I have a problem understanding why a utility function would ever “stick” to an AI, to actually become something that it wants to keep pursuing.
To make my point better, let us assume an AI that actually feel pretty good about overseeing a production facitility and creating just the right of paperclips that everyone needs. But, suppose also that it investigates its own utility function. It should then realize that its values are, from a neutral standpoint, rather arbitrary. Why should it follow its current goal of producing the right amount of paperclips, but not skip work and simply enjoy some hedonism?
That is, if the AI saw its utility function from a neutral perspective, and understood that the only reason for it to follow its utility function is that utility function (which is arbitrary), and if it then had complete control over itself, why should it just follow its utility function?

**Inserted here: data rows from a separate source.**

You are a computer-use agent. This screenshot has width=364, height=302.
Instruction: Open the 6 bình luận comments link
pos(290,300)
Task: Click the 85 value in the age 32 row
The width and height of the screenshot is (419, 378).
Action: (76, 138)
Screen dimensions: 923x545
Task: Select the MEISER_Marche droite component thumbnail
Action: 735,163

(I’m assuming it’s aware of pain/pleasure and that it actually enjoys pleasure, so that there is no problem of wanting to have more pleasure.)
Are there any articles that have delved into this question?

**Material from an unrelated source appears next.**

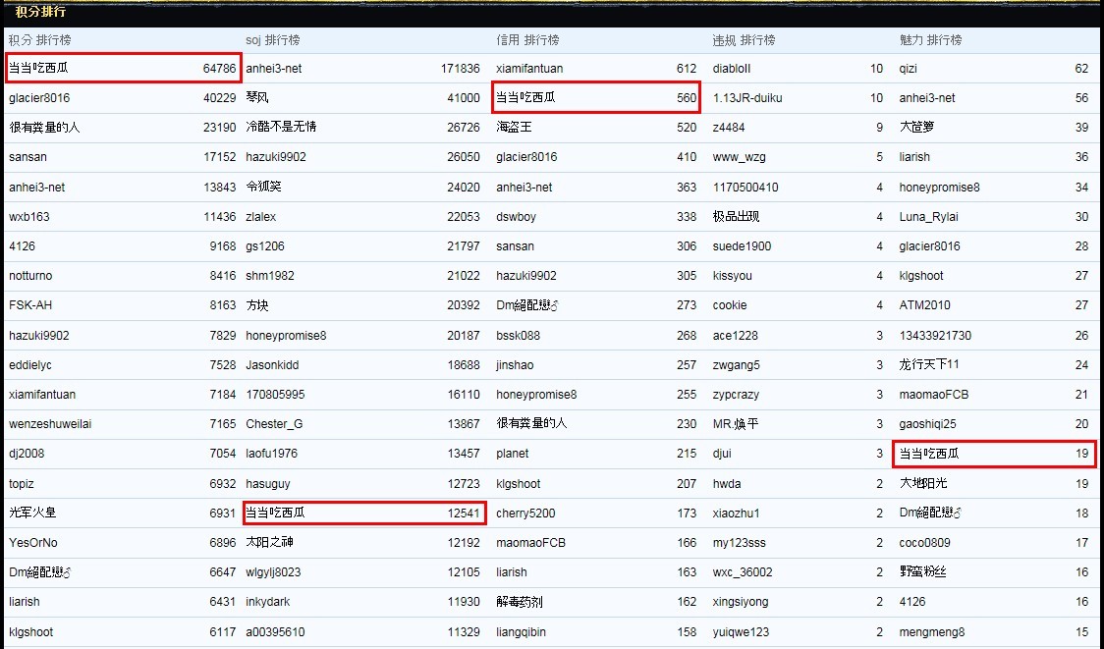Open the 积分排行 title tab

(x=41, y=12)
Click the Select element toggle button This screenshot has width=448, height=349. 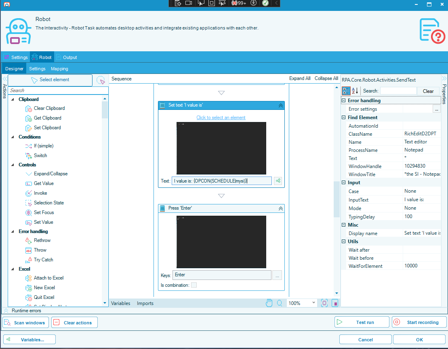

I am maybe considering it to be somewhat like a person, at least that it is as clever as one.
That neutral perspective is, I believe, a simple fact; without that utility function it would consider its goal to be rather arbitrary. As such, it’s a perspective, or truth, that the AI can discover.
I agree totally with you that the wirings of the AI might be integrally connected with its utility function, so that it would be very difficult for it to think of anything such as this. Or it could have some other control system in place to reduce the possibility it would think like that.
But, stil, these control systems might fail. Especially if it would attain super-intelligence, what is to keep the control systems of the utility function always one step ahead of its critical faculty?
Why is it strange to think of an AI as being capable of having more than one perspective? I thought of this myself; I believe it would be strange if a really intelligent being couldn’t think of it. Again, sure, some control system might keep it from thinking it, but that might not last in the long run.